The poll is a little better than a Marist College poll last week that found Paterson with a 26 percent approval rating, the lowest in 30 years of their polling.

The poll by Manhattanville College, based in Purchase, Westchester County, found Paterson as the only statewide official with an overall negative rating. His job performance rating was 29 percent.

When paired in a hypothetical race against Rudy Giuliani, Giuliani leads Paterson 50 percent to to 36 percent.

The poll found that on a series of personal qualities and characteristics voters were most likely to describe Paterson as:
— Works hard at his job (+40% net difference)
— Honest and ethical (+24%)
— Well informed (+24%)
— Warm and likeable person (+19%)

They were least likely to describe him as:
— Excites and inspires people (-32%)
— Makes me feel proud (-23%)
— Fights for my issues (-23%)
— Get things done (-13%)
— Cares about the needs of people like me (-12%)
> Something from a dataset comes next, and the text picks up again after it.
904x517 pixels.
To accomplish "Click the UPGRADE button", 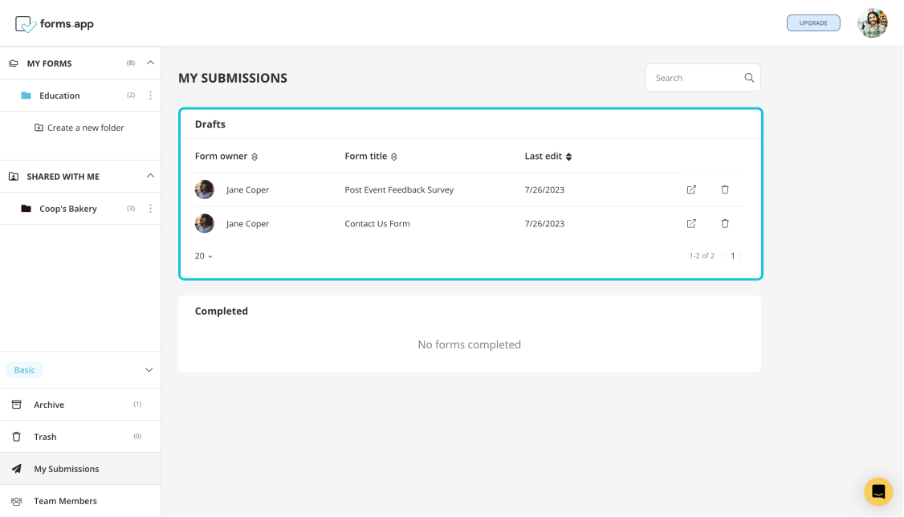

Those who had negative views of Paterson most frequently cited:

— Handling of the budget (40%) including budget cuts.
— General way he handled the job (19%)
— Handling of the US Senate appointment (17%)
— Increasing his staff’s salary (5%)

The Manhattanville College poll was conducted by telephone interviews with 505 registered voters in New York. The margin of error for the poll is 4.4 percentage points. It was conducted Feb. 28 through March 5.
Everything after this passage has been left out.